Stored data
++++++

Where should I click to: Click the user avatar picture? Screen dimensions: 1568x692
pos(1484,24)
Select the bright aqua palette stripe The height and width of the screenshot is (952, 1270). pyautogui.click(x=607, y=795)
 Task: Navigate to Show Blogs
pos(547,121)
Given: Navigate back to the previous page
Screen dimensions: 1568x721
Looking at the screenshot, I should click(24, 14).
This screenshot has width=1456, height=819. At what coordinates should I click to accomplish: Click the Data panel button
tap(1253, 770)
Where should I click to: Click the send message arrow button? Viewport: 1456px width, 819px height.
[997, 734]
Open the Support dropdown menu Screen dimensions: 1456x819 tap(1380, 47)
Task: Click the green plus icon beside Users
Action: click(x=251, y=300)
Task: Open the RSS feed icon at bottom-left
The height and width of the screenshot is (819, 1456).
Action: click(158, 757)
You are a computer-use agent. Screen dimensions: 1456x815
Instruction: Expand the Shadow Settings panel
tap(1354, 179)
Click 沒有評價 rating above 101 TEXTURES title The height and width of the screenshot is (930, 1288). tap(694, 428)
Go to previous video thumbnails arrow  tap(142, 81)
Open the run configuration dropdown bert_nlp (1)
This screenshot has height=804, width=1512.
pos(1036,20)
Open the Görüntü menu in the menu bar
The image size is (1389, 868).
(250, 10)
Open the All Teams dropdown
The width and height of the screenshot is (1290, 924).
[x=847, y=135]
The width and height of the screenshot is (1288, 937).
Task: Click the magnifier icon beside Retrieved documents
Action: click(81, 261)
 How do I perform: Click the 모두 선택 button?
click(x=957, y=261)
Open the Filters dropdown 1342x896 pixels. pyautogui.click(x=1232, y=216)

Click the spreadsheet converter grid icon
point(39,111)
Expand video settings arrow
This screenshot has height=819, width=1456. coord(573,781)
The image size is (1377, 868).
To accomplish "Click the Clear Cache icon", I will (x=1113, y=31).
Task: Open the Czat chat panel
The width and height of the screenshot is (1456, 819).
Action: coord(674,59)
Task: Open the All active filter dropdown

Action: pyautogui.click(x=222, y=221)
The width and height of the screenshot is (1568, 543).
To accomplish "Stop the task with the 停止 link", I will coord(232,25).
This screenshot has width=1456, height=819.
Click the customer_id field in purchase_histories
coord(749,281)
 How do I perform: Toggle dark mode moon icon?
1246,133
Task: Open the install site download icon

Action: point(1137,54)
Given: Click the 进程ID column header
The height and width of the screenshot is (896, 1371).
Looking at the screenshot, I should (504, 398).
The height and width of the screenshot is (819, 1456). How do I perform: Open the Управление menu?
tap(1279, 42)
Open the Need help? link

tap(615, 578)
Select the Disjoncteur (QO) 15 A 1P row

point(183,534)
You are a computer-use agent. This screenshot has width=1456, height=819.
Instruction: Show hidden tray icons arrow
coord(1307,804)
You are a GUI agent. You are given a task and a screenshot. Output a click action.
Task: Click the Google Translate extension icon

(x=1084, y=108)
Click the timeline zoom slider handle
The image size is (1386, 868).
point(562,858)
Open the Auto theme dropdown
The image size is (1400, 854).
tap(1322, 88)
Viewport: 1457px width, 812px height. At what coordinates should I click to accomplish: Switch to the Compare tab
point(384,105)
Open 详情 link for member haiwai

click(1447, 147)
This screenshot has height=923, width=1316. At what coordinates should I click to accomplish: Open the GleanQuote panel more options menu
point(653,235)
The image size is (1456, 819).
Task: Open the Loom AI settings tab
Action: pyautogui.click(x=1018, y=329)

++++++

- _What is being asked_
After locating the line holding "Expand video settings arrow" above, output exactly that line and every line after it through the line holding "Task: Open the Czat chat panel". Include nothing else.

- _Expected answer_
Expand video settings arrow
This screenshot has height=819, width=1456. coord(573,781)
The image size is (1377, 868).
To accomplish "Click the Clear Cache icon", I will (x=1113, y=31).
Task: Open the Czat chat panel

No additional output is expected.